28 octobre 2012
Le tiret

Présenté au Festival de Deauville, Into the Abyss parle de tiret. De ce trait d’union qui s’inscrit sur la tombe entre votre date de naissance et celle de votre mort. Là réside toute votre vie, du moins ce que vous en aurez faite conclut le documentaire de Werner Herzog, confirmant qu’il est un grand réalisateur. Comme lorsqu’il montre un champ de croix; pas des victimes de guerre comme dans les cimetières militaires mais les tombes de tous ces condamnés à mort en Floride. Le chef de la salle d’exécution interrogé en a 120 à son crédit. Jusqu’à celle de trop, une femme qui lui a fait revoir tous ces visages, ces regards de condamnés qu’il sanglait vivants puis désanglait , morts. « Nul ne peut tuer quelqu’un, même pour respecter la loi ».

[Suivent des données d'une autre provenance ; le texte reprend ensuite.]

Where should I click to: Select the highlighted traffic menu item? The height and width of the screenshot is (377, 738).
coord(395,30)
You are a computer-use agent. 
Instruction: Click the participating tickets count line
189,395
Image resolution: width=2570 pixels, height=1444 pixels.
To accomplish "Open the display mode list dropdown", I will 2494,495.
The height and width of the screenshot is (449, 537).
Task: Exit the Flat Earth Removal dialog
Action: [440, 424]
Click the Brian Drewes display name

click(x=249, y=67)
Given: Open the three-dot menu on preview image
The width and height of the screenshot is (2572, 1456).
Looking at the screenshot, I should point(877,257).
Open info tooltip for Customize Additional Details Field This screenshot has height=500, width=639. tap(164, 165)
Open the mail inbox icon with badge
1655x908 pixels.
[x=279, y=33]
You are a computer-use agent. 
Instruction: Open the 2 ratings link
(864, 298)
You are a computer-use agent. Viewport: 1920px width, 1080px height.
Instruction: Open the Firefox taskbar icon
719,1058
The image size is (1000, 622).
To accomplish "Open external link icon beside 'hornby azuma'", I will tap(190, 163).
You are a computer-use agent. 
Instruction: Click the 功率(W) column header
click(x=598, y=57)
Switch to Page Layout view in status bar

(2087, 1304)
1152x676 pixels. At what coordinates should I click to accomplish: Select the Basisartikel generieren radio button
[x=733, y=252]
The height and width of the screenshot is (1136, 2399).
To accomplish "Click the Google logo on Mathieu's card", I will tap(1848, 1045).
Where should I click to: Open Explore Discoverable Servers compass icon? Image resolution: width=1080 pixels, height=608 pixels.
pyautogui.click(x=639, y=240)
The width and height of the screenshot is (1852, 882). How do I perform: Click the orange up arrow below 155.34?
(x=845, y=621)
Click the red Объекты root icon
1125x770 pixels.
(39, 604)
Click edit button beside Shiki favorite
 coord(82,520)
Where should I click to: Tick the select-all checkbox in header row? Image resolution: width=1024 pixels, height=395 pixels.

La peine de mort dans sa réalité

La loi qui, dans cet état républicain qui nous doit la famille Bush, permet de tuer qui a tué. Car ce fantastique documentaire est avant tout l’histoire-sans aucun commentaire, le réalisateur de Aguirre, la colère de Dieu est bien trop fin pour cela-ses questions qu’il a gardé au montage parlent d’ailleurs pour lui-de deux jeunes qui, à dix huit ans tuent une femme en train de faire ses cookies pour lui voler sa voitures puis tuent à nouveau, son fils et un copain dont ils ont « amis » pour récupérer le pass  permettant de sortir la voiture de la résidence surveillée. Les victimes collatérales, Herzog les a toute interrogées; de la soeur qui a coupé sa ligne de téléphone pour ne plus jamais l’entendre sonner pour qu’on lui annonce la mort de quelqu’un et qui sent son coeur se desserrer quand elle assiste à l’exécution du jeune tueuer, en passant par le frère de l’autre victime, que les flics viennent chercher à l’enterrement pour le reconduire en prison.

En prison de père en fils

Car à travers ce fait divers, c’est toute une Amérique que l’on découvre; la drogue, l’alcool, les vols pour s’en procurer et voilà le père qui va en prison, laissant une mère handicapée et ses quatre enfants dans des logements sociaux. Jack est né avec une malformation, 18 opérations bébé, le père en prison, c’est là qu’il ira le chercher en y allant lui même comme dans cette scène incroyable que le père décrit; lui et son fils enchaînnés aux même menottes dans le car qui les conduit à la prison, y retrouvant un autre frère, lui aussi incarcéré pour fêter Thanks giving…Ce père qui sauvera la peau de son fils, Jason, en racontant à la barre son absence, ce fils laissé à lui même; ce sera donc la perpétuité au lieu de la mort comme son complice. De celui ci, Michael, on ne saura pas grand chose sauf qu’il est là sur l’écran souriant dans l’isoloir, avec un regard d’une vivacité effrayante. Qui a commis le crime, chacun renvoit la faute sur l’autre. Le problème des armes que l’on achète plus facilement qu’une console de jeu n’est pas non plus abordé. Là n’est pas la question. On parle ici de vies brisées, volées, de commisération dans un pays qui ressemble encore au Far Ouest, surtout lorsque les flics se mettent à tirer. Personne n’essaye de comprendre, on enferme ou on ôte la vie c’est tout. On peut choisir aussi de la donner comme cette femme qui décide d’épouser Jason en prison car elle a vu un arc en ciel en sortant de la visite; et s’arrange pour être enceinte -sans contact physique -de cet homme qui ne sortira qu’en 2041, soit à 69 ans…Voilà l’épilogue de ce film incroyable avec juste une réserve dans la première demie-heure pour les zooms sur les scènes des crimes, un peu voyeuristes et qui n’apportent rien face à la force des témoignages de ces êtres dont le tiret est à jamais brisé par ces crimes.